┌─ Records to use

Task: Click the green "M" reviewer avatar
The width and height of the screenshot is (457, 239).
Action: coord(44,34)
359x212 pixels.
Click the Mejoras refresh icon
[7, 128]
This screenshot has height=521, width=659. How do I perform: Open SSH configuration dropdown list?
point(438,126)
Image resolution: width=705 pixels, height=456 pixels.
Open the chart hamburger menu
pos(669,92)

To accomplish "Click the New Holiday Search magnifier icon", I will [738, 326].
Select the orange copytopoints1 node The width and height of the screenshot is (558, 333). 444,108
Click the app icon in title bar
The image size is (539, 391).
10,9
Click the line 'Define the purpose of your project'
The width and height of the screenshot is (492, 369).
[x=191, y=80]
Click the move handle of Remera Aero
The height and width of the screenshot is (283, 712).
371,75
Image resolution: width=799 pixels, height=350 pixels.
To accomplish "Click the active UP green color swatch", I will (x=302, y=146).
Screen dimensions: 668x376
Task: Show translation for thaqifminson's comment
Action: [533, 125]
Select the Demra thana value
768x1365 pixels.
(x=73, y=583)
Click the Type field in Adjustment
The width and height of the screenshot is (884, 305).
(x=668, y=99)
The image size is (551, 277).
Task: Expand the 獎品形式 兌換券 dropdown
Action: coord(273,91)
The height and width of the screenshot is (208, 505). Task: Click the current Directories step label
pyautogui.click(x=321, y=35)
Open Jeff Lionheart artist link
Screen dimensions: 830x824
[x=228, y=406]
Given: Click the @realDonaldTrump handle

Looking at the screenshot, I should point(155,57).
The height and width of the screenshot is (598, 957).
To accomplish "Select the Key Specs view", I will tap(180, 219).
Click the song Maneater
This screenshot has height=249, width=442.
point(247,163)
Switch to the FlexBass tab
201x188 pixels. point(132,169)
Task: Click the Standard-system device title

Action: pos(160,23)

└─

Exercise details:
Find the word "resolution" in the records and pull out each line that has it.

Finished exercise:
Image resolution: width=705 pixels, height=456 pixels.
Image resolution: width=799 pixels, height=350 pixels.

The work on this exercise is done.